**EXERCISES TO COMPLETE:**
A) List every username that appears as a post heading in the carpenter ant thread.
B) Carry on writing the carpenter ant forum thread from the point where it stops.

**TEXT SEGMENT:**
START

# carpenter ant help



## welderman85 (Feb 17, 2014)

hello all. while cleaning in my barn today I came across a bunch of frass. I didn't see any ants but it was only 38 out. I don't co to this aera often so it could have been then for a while. when I looked at it closer it was white foam. it was under a door I never use. once notice this I went into a panic and started looking other places I found a hole in the door frame and a some other spots in the frame where the were digging. I didn't notice any damage to the other wood just the door and frame. Now its late fall in Michigan and its getting cold so I think they go dorment but what do I do. I have never delt with these types of issues before. thank you


----------



## Nealtw (Jun 22, 2017)

Bump.....


----------



## Dave Sal (Dec 20, 2012)

END

**EXCERPTED DATA:**
START

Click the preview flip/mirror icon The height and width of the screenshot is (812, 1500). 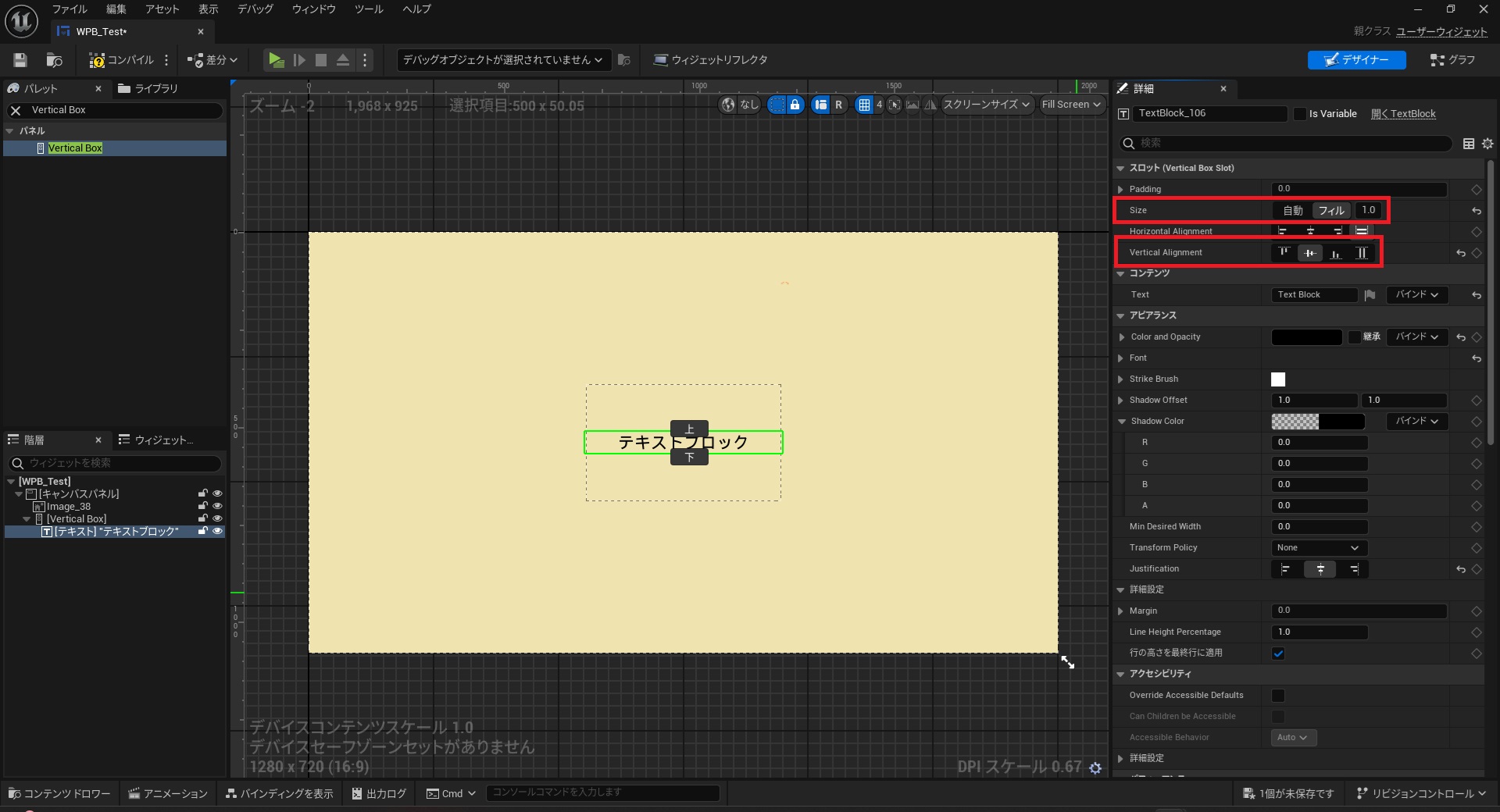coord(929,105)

END
START

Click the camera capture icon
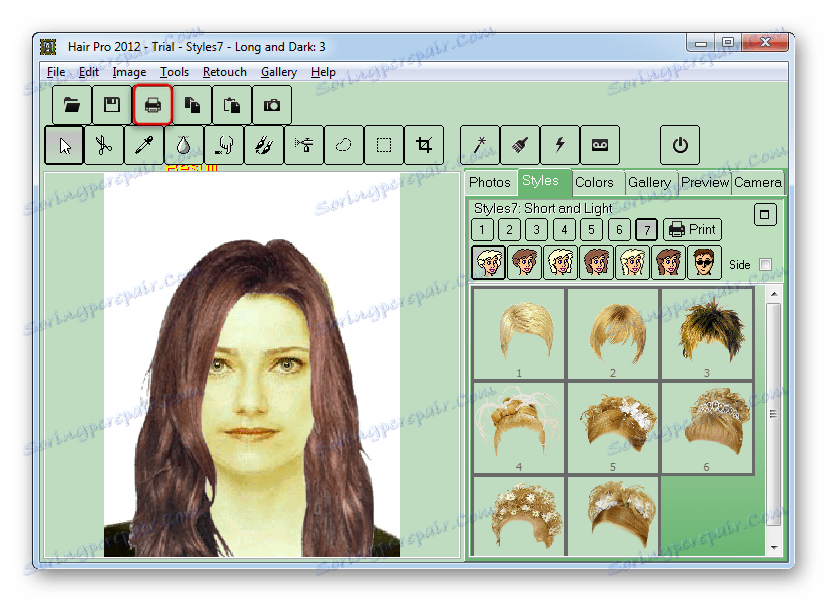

END
START

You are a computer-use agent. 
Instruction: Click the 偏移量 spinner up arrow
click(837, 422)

END

**RESULTS OF THE EXERCISE:**
A)
welderman85
Nealtw
Dave Sal

B)
Get some Terro liquid ant killer, put a few drops onto small 2" pieces of cardboard near the area that you suspect they are at or that they travel through. Sooner or later they'll find it, start drinking it and go back to the nest telling the rest. The workers will come and drink as well and bring it back to the nest, feeding it to the babies. Before you know it the colony is dead. Now if they've already gone underground for the winter you may have to wait till spring. I've used Terro on three separate occasions and after two weeks there are no traces of ants, where there were many before. Great stuff.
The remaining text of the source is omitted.